### Given task
Copy out every one of the rows below, character for character, without changing anything.

### Input records
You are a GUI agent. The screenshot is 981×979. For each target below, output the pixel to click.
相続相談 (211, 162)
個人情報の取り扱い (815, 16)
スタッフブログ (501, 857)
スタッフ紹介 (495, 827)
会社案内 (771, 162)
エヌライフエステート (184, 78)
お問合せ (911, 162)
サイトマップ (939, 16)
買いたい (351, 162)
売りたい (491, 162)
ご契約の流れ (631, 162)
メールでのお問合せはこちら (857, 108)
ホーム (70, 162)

### Correct output
You are a GUI agent. The screenshot is 981×979. For each target below, output the pixel to click.
相続相談 (211, 162)
個人情報の取り扱い (815, 16)
スタッフブログ (501, 857)
スタッフ紹介 (495, 827)
会社案内 (771, 162)
エヌライフエステート (184, 78)
お問合せ (911, 162)
サイトマップ (939, 16)
買いたい (351, 162)
売りたい (491, 162)
ご契約の流れ (631, 162)
メールでのお問合せはこちら (857, 108)
ホーム (70, 162)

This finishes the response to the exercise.